Hermione nodded and was about agree when Luna chimed in.
“Oh, of course! That makes perfect sense - maybe we could all do Patronuses like that if we had a go at this,” she said eagerly.
Harry’s jaw dropped in shock. “You’re joking! You can’t be bloody serious, Luna!”
“Why not?”
“Wh-what?” Harry sputtered. “I’ve got a girlfriend - you’ve got a girlfriend!”
Ginny was groaning now, hiding her own fiery red face behind both of her hands, and Dora had fallen into a fit of giggles. Hermione was trying to hide a smirk and Parvati was shaking her head and giggling with embarrassment.
“So?” said Luna. “We’d all be in on it together. It’s not like we would be cheating.”
“So... No way!” Harry moaned. “I’m really sorry, Luna. There’s just no way! Besides - it’s just for witches, right?”
“Well, some wizards can join in if all the witches accept them and they have the right sort of soul,” said Luna, looking very disappointed. “And judging by your eyes, Harry, I think you have the perfect sort of soul to be in a Coven. ... I sort of guessed you’d say no though, but I had to try.”

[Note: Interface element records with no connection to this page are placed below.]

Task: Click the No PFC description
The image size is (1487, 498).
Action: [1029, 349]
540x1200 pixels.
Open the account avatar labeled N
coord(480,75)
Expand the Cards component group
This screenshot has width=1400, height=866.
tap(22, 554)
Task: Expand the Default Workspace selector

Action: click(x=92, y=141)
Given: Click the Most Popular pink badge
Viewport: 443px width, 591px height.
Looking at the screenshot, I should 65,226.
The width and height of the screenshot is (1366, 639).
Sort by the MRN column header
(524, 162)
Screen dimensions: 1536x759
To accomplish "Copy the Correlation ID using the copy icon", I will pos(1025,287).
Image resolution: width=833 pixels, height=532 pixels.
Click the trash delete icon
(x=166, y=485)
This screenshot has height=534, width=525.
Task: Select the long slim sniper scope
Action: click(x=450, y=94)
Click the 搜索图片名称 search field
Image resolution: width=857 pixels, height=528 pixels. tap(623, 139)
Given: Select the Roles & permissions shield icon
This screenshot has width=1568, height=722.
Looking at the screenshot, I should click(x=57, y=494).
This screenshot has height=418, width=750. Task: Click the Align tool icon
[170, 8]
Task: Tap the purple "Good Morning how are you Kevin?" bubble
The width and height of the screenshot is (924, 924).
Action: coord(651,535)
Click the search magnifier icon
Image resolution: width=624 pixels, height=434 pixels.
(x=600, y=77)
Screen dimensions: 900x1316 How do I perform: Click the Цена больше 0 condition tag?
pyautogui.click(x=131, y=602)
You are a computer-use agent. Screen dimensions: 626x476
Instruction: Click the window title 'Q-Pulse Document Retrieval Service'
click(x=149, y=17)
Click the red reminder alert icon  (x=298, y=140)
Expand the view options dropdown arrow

“Yeah, I suppose you did,” said Harry, sighing with relief, glad that Luna was dropping it.
Then Harry let out a wry little chuckle and shook his head, finally seeing the humour in it all. And at the moment a bit of humour was exactly what he needed given that his worst fears had been confirmed by the title of the new Ministry pamphlet: Mudbloods and the Dangers They Pose to a Peaceful Pure-Blood Society.